- THE DATA -

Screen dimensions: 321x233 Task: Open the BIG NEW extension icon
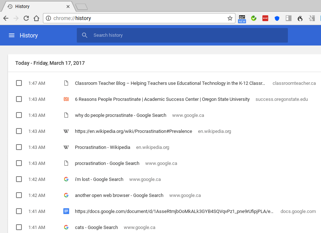(242, 19)
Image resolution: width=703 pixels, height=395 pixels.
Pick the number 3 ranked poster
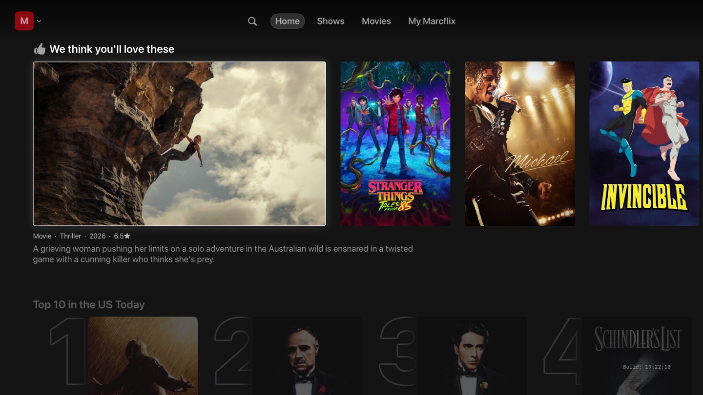[x=472, y=356]
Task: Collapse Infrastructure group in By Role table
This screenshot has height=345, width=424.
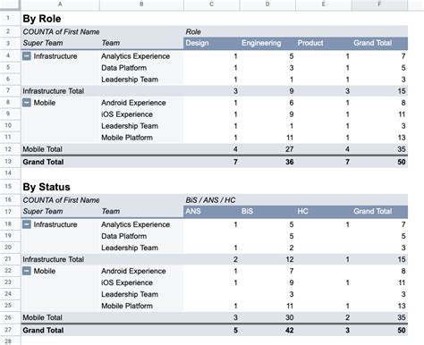Action: point(27,56)
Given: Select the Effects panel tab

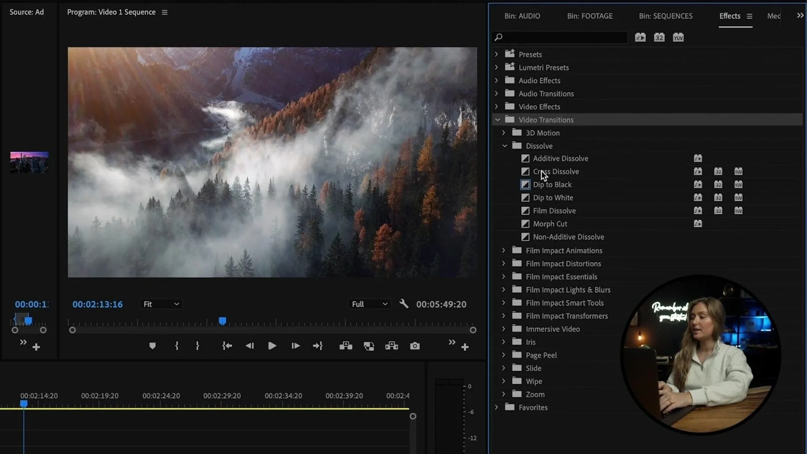Looking at the screenshot, I should coord(729,16).
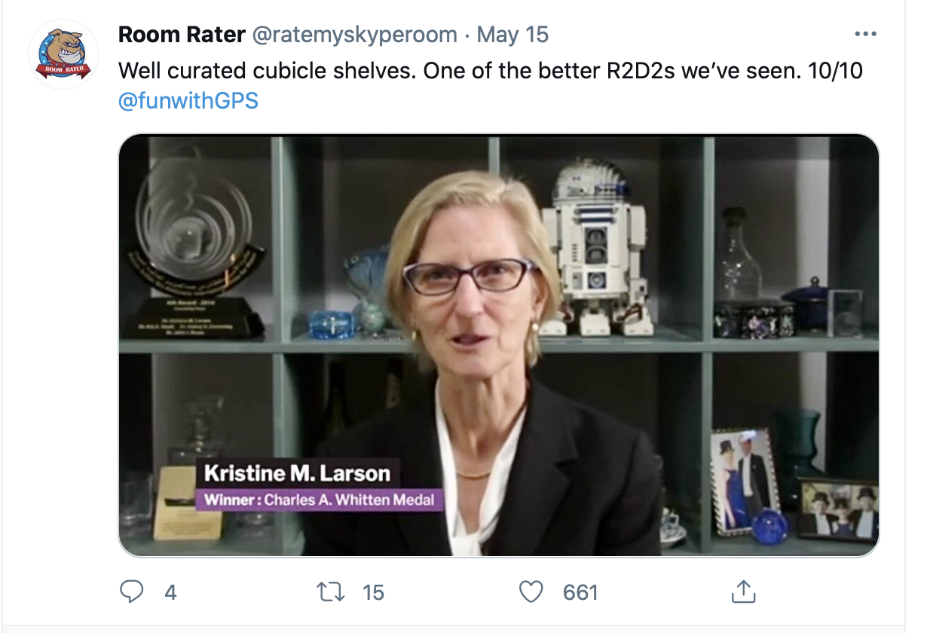Screen dimensions: 927x633
Task: Click the Charles A. Whitten Medal banner
Action: point(317,500)
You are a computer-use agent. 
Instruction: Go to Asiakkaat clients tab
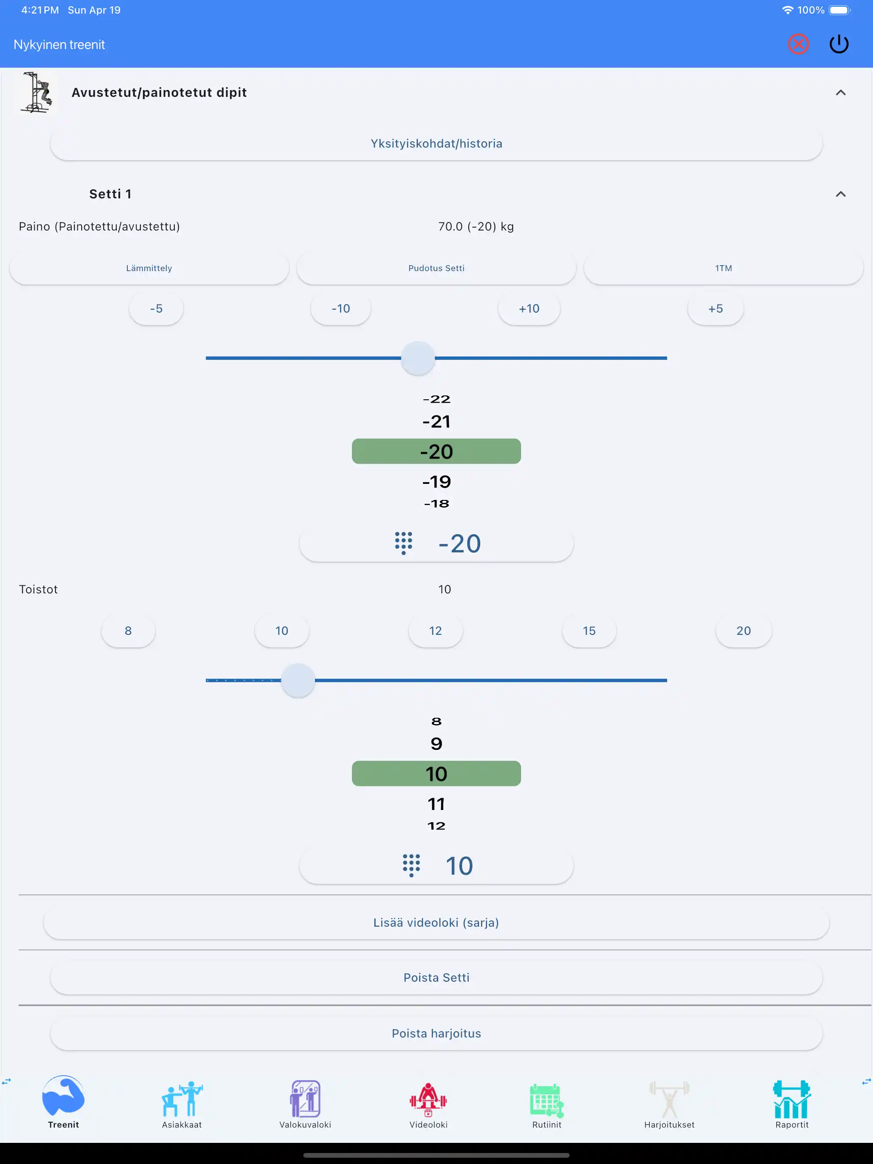point(182,1104)
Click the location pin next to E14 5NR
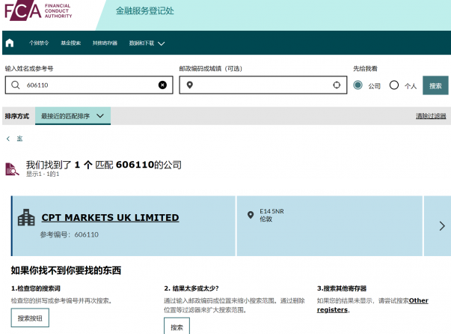This screenshot has width=451, height=334. point(251,215)
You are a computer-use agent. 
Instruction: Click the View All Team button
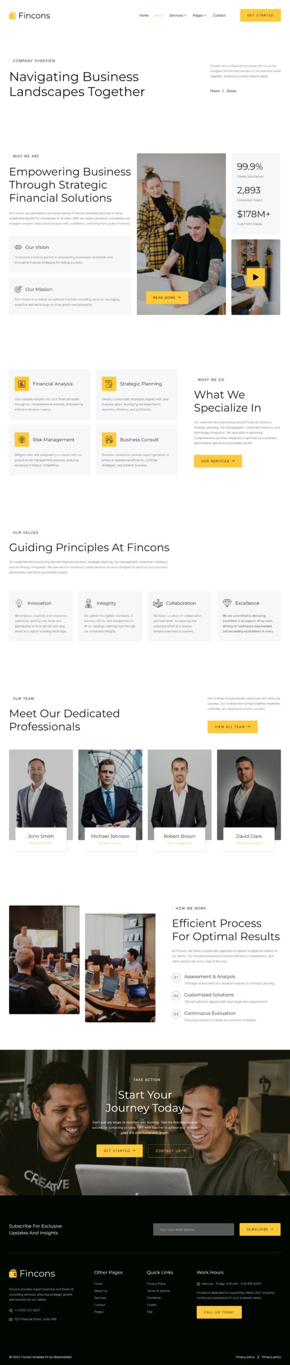point(232,727)
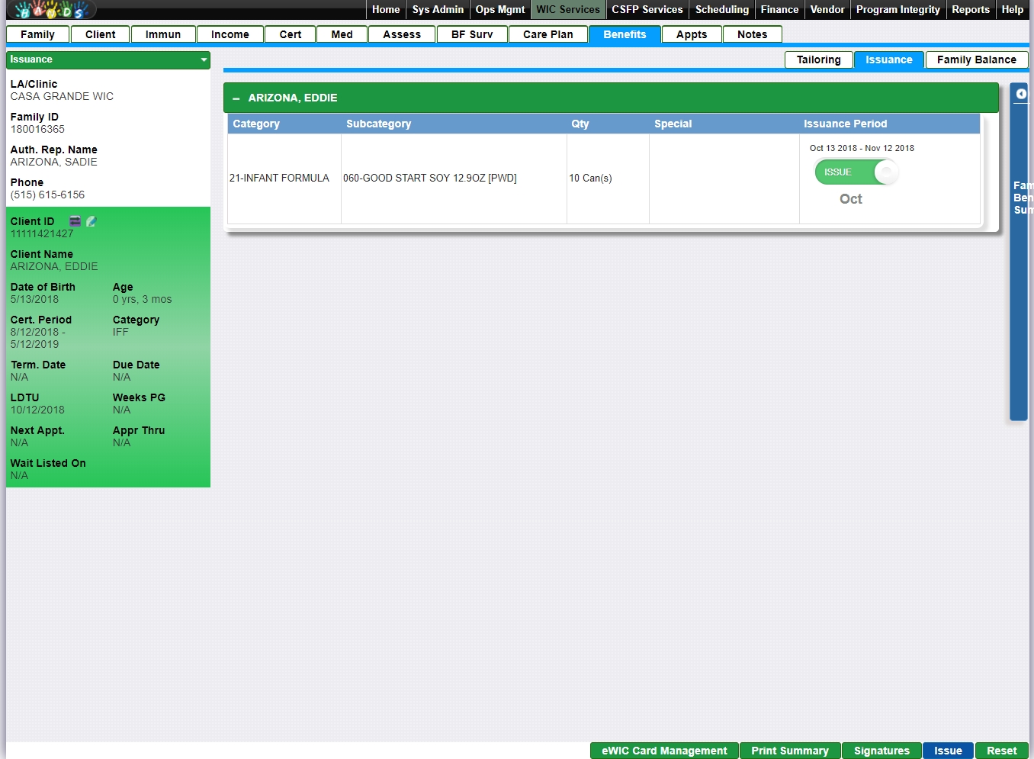Collapse the ARIZONA, EDDIE section
Viewport: 1034px width, 759px height.
pos(236,98)
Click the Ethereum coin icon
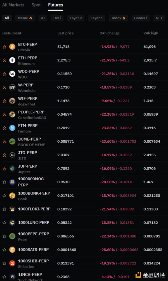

- WHAT NEEDS TO BE DONE -
Copy out the entries verbatim, but skip every picture.

- COMPLETED TASK -
Screen dimensions: 321x233 Task: Open the BIG NEW extension icon
(242, 19)
Image resolution: width=703 pixels, height=395 pixels.
Pick the number 3 ranked poster
[x=472, y=356]
Task: Collapse Infrastructure group in By Role table
This screenshot has height=345, width=424.
Action: point(27,56)
Given: Select the Effects panel tab

Looking at the screenshot, I should coord(729,16).
Screen dimensions: 927x633
Task: Click the Charles A. Whitten Medal banner
Action: point(317,500)
You are a computer-use agent. 
Instruction: Go to Asiakkaat clients tab
point(182,1104)
Click the location pin next to E14 5NR
This screenshot has width=451, height=334. point(251,215)
You are a computer-use agent. 
Instruction: Click the View All Team button
point(232,727)
Collapse the ARIZONA, EDDIE section
Viewport: 1034px width, 759px height.
pos(236,98)
Click the Ethereum coin icon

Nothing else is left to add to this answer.